Affiliation:
1. Secretaria de Estado da Saúde‐SES Superintendência de Vigilância em Saúde‐SUVISA/GO, Gerência de Vigilância Epidemiológica de Doenças Transmissíveis‐GVEDT/Coordenação de Análises e Pesquisas‐CAP Goiânia Goiás Brazil
2. Department of Microbiology, Laboratory of Human Virology, Institute of Tropical Pathology and Public Health Federal University of Goiás Goiânia Goiás Brazil
3. Faculty of Medicine Evangelical University of Goiás Anápolis Goiás Brazil
Abstract
AbstractThe hepatitis B elimination is a goal proposed by the WHO to be achieved by 2030 through the adoption of synergistic measures for the prevention and chronic HBV infection treatment.
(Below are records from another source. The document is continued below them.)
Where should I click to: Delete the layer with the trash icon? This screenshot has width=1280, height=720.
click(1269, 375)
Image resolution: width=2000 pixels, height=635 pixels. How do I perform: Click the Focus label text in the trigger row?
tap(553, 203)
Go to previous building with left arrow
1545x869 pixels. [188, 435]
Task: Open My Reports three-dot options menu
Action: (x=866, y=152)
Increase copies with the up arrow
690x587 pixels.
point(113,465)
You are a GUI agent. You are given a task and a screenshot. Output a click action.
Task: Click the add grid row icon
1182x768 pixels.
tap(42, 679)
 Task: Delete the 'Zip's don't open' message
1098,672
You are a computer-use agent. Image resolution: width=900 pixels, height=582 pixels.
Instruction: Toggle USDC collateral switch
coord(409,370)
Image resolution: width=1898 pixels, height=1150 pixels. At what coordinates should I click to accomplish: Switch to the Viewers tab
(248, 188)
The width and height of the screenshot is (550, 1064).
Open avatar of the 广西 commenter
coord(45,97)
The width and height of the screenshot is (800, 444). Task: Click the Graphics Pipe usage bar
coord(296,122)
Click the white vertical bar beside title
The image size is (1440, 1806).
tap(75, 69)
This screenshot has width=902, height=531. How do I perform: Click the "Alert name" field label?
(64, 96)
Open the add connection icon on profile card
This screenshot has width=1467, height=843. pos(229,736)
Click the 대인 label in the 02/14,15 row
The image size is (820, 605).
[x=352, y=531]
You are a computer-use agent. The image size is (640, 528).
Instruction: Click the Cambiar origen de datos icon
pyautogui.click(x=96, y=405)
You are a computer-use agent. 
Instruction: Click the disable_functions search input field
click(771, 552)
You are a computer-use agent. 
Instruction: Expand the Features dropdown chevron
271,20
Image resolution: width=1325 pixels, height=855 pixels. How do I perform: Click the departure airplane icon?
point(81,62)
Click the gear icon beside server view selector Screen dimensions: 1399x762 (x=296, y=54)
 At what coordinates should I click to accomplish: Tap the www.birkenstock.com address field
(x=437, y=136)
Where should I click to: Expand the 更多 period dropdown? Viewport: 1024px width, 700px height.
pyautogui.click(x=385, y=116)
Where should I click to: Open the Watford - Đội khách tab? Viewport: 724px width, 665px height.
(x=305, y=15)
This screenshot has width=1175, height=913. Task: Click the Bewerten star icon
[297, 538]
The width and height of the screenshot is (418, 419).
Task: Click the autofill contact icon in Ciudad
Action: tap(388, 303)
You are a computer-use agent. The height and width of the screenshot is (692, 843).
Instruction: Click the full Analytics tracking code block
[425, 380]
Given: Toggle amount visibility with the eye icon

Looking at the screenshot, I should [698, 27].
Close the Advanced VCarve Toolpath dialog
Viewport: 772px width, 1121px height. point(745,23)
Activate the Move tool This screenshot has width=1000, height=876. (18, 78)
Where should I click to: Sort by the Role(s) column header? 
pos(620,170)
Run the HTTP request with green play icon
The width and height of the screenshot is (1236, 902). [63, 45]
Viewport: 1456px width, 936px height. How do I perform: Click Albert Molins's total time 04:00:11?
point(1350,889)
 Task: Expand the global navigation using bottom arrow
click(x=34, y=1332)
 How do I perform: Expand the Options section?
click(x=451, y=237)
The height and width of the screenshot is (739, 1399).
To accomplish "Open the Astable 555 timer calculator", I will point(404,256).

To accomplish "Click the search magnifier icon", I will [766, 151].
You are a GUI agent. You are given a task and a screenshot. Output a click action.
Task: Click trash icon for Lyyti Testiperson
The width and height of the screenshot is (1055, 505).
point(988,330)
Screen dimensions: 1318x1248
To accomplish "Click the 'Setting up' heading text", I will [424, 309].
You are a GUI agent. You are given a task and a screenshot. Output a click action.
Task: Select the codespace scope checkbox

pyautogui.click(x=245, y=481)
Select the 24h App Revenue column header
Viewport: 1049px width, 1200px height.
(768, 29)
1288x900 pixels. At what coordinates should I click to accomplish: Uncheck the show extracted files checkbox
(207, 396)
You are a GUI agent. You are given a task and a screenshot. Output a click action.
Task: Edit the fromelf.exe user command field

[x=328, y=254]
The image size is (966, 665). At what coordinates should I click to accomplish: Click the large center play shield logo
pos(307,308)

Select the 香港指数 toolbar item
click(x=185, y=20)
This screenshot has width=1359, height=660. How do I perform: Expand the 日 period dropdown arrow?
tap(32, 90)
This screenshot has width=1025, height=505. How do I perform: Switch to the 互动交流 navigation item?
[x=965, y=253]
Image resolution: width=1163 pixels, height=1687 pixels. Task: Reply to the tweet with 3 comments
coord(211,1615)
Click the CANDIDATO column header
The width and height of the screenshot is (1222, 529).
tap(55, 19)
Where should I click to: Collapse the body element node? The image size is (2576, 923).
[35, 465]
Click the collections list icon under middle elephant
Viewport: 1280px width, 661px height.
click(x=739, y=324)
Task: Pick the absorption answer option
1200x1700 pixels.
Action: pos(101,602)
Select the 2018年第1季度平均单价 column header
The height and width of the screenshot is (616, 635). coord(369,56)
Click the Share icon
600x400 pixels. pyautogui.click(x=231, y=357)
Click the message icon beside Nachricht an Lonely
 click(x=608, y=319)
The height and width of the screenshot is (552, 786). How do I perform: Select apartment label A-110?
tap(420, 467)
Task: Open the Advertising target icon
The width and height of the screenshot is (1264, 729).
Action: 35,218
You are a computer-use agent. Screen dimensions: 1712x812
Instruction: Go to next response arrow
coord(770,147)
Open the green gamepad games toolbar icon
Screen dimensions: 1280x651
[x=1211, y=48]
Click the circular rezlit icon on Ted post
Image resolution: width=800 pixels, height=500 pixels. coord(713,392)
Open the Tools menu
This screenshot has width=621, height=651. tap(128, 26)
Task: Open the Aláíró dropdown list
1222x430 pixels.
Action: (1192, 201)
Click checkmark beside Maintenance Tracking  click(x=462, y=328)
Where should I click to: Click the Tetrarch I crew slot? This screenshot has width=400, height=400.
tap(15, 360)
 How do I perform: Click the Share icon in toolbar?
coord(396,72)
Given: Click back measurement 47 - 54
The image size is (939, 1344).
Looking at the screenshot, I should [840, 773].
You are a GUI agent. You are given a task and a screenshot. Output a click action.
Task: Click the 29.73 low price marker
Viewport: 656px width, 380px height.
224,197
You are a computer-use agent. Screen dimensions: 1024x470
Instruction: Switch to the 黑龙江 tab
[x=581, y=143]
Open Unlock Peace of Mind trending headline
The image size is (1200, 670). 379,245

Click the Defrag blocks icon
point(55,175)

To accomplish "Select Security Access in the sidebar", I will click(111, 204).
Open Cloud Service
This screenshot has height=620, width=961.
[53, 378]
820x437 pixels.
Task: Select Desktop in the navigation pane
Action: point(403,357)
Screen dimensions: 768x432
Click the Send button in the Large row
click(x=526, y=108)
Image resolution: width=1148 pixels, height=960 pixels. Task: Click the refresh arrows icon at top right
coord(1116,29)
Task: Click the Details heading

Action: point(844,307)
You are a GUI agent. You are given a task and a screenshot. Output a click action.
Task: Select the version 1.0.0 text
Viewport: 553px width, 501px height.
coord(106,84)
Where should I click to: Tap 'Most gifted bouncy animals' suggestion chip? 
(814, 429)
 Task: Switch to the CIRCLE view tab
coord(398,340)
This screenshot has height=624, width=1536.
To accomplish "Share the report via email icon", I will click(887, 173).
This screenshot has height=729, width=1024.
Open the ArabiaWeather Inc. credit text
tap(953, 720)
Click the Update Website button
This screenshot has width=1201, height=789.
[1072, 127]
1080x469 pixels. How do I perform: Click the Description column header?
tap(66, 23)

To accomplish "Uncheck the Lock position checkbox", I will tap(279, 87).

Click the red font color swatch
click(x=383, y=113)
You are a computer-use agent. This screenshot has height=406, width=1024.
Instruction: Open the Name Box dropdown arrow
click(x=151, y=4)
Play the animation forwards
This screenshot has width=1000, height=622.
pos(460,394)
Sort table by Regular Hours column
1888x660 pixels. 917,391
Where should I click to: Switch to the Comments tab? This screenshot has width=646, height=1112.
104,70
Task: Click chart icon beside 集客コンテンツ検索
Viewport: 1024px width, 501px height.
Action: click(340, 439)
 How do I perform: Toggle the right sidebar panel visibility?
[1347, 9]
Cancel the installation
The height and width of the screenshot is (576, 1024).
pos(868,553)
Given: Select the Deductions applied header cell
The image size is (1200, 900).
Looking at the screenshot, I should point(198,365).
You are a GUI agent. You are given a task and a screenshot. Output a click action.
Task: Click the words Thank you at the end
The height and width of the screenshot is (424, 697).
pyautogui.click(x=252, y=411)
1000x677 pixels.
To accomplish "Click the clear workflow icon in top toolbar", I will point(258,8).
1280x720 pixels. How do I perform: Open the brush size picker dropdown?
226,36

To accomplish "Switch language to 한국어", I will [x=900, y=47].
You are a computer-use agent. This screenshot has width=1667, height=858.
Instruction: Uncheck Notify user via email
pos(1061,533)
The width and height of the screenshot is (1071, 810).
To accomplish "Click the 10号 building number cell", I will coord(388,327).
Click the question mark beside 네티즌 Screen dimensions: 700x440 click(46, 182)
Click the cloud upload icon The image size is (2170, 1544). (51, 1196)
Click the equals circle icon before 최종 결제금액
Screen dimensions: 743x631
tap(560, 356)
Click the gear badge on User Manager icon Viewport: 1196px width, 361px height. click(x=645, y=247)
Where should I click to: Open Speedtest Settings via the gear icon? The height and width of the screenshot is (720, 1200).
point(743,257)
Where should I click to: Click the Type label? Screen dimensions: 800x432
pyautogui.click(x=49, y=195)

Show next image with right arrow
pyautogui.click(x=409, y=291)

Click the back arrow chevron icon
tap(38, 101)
Complete cure is characterized by the HBV elimination from the body and is the goal of the chronic hepatitis B treatment, which once achieved, will enable the hepatitis B elimination. This, today, has been a scientific challenge. The difficulty in achieving a complete cure is due to the indefinite maintenance of a covalently closed episomal circular DNA (cccDNA) reservoir and the maintenance and persistence of an insufficient and dysfunctional immune response in chronically infected patients. Among the measures adopted to eliminate hepatitis B, two have the potential to directly interfere with the virus cycle, but with limited effect on HBV control. These are conventional vaccines—blocking transmission and antiviral therapy—inhibiting replication. Vaccines, despite their effectiveness in protecting against horizontal transmission and preventing mother‐to‐child vertical transmission, have no effect on chronic infection or potential to eliminate the virus. Treatment with antivirals suppresses viral replication, but has no curative effect, as it has no action against cccDNA. Therapeutic vaccines comprise an additional approach in the chronic infection treatment, however, they have only a modest effect on the immune system, enhancing it temporarily. This manuscript aims to address (1) the cccDNA persistence in the hepatocyte nucleus and the immune response dysfunction in chronically infected individuals as two primary factors that have hampered the treatment and HBV elimination from the human body; (2) the limitations of antiviral therapy and therapeutic vaccines, as strategies to control hepatitis B; and (3) the possibly promising therapeutic approaches for the complete cure and elimination of hepatitis B.